Upon locating the node to remove the first think to be done is to save a reference to the current node in a temporary variable. Next, we determine which of our two explicit cases from above it is that we have encountered. If the current node doesn’t have a right child, than we simply assign the current nodes left child to replace the current node. Otherwise, we replace the current node with its in order successor while removing the node of the in order successor node from it’s old position in the right subtree of tmp using the eraseMin function detailed above. The left subtree is restored by assigning it from our tmp node to the current node’s left child.
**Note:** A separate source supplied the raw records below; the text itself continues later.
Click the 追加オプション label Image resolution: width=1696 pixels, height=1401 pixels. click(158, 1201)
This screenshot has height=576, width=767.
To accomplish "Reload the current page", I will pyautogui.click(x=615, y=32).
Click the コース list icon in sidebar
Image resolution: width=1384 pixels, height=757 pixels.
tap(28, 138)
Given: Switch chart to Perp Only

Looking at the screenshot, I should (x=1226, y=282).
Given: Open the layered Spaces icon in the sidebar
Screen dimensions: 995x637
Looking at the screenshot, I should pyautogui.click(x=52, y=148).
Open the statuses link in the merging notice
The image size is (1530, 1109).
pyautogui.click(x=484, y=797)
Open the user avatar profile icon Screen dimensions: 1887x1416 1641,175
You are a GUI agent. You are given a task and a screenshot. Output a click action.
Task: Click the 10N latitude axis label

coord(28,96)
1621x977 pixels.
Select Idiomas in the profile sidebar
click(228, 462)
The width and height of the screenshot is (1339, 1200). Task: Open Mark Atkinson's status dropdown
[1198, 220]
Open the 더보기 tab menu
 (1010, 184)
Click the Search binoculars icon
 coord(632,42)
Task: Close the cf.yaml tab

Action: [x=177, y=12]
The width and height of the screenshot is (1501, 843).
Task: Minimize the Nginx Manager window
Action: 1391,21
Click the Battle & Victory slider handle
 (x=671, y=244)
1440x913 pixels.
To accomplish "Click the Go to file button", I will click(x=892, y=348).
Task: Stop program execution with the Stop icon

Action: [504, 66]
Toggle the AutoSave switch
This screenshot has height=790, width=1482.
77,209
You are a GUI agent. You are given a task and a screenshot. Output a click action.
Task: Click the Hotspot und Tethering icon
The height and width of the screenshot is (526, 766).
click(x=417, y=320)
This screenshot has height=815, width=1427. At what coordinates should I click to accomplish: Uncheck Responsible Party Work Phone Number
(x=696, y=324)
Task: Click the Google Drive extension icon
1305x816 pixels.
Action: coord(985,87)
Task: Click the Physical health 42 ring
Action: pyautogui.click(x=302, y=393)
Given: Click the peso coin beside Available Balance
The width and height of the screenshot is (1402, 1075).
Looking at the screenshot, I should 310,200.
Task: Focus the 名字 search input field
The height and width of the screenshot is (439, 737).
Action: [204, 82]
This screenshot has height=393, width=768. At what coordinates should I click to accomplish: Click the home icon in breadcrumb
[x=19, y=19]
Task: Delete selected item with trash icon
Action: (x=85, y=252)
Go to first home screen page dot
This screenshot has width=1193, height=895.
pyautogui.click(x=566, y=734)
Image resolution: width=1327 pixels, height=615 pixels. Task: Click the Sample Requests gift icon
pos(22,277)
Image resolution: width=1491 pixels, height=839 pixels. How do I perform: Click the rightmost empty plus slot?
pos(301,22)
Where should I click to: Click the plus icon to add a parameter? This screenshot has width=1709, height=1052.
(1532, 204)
The only remaining task to do is free the memory pointed to by tmp, which is now occupied by the node we wanted to erase and which we replaced with its in order successor.

link removeNode(link h) {

link tmp = h;

if (h->right == nullptr) {

h = h->left;

} else {

h = inorderSuccessor(tmp);

h->right = eraseMin(tmp->right);

h->left = tmp->left;

}

delete tmp;

return h;

}

Take careful note of which node we are assigning to, and which node we are operating on. We are operating on our tmp reference to the current node, and assign the result of which to the pointer to our current node. Take a minute to digest that, you don’t want to get that backwards.